Середина декабря. Армия Деникина не просто отступает — она бежит, как бежал Наполеон в 1812 году. У нее земля горит под ногами. Через два месяца армии не будет. Руководители движения вновь сели обсуждать земельный вопрос. Ну, теперь-то хоть поумнели? Нет, земельно-финансовое лобби стоит на своем. Сейчас армия окопается на Дону, а на следующий год повторит поход на Москву.

Они были обречены...

Белые военные поражаются эгоизму тех, в чьих интересах они проливают кровь. Честный солдат, но слабый администратор и политик, Деникин ищет премьера для своего гражданского правительства — Особого совещания. Кажется, нашел, едет...

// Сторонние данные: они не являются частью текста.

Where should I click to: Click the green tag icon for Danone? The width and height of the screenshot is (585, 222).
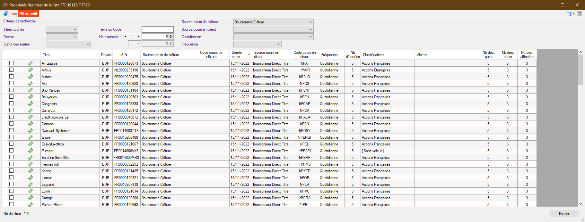[x=31, y=124]
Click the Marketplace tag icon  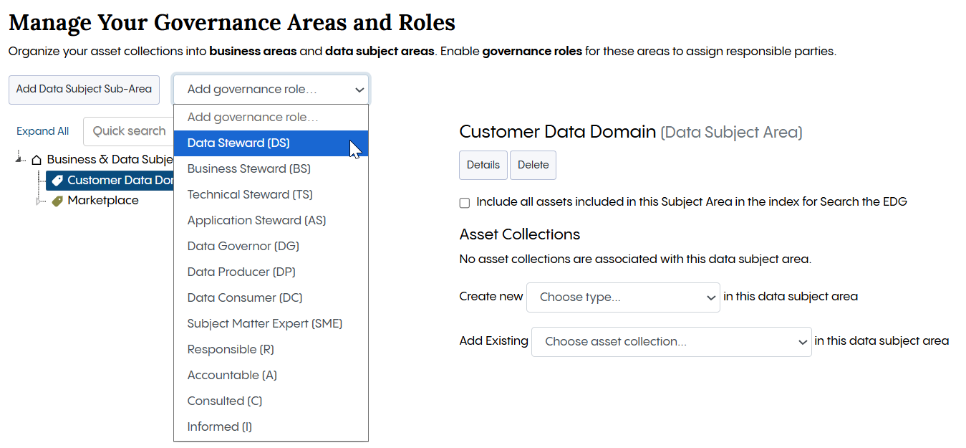coord(57,201)
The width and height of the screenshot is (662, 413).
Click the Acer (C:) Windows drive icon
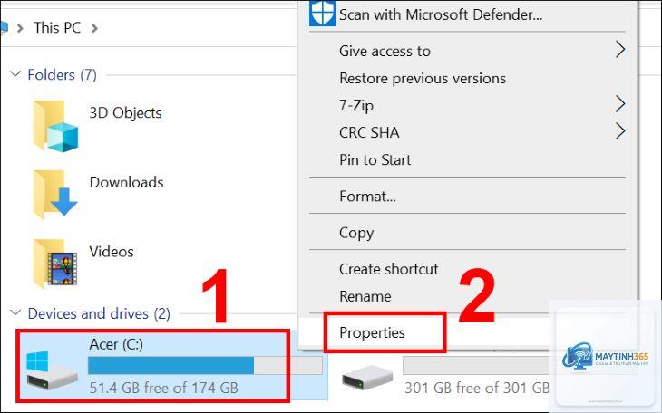[x=52, y=370]
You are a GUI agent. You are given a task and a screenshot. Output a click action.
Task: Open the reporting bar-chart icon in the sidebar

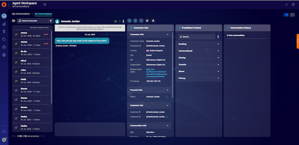[x=4, y=24]
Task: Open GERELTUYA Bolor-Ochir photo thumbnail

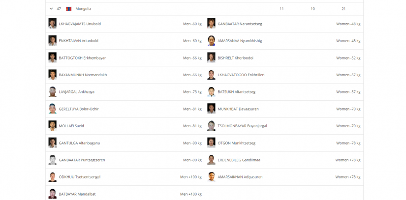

«Долго ждали мы прибытия видного сановника — одного из немногих, вынесших с пожарища старой бюрократии репутацию передового человека. Прибыв в Екатеринодар, он представил мне петицию крупной буржуазии о предоставлении ей, под обеспечение захваченных советской властью капиталов, фабрик и латифундий, широкого государственного кредита. Это значило принять на государственное содержание класс крупной буржуазии, в то время как нищая казна наша не могла обеспечить инвалидов, вдов, семьи воинов и чиновников».

Удивительно, насколько похожей становится лексика у Деникина и Ленина, когда речь заходит о тогдашней буржуазии!

На Особом совещании профессор Соколов (умница, ведал у белых агитацией и пропагандой) высказал идею, что власть должна опереться на «консервативные круги, при условии признания ими факта земельной революции». На это главнокомандующий обреченно заметил:

— Нет таких кругов... Буржуи даже «третий сноп» считали уступкой домогательствам черни...

Русско-Азиатский банк в начале Гражданской предоставил Добровольческой армии кредит на 350 тысяч рублей. Стороны по-джентльменски договорились, что кредит не возвратный. После поражения банкиры выставили командованию счет. На этом требовании Деникин оставил резолюцию: «Я глубоко возмущен наглостью поганых буржуев Русско-Азиате кого банка, забывших все». «Поганые буржуи». По-революционному!

Не было у населения страны шанса получить из рук буржуазно-демократического правительства землю и мир. Даже в 1919 году землю крестьянам не давали, а что о 1917-м говорить?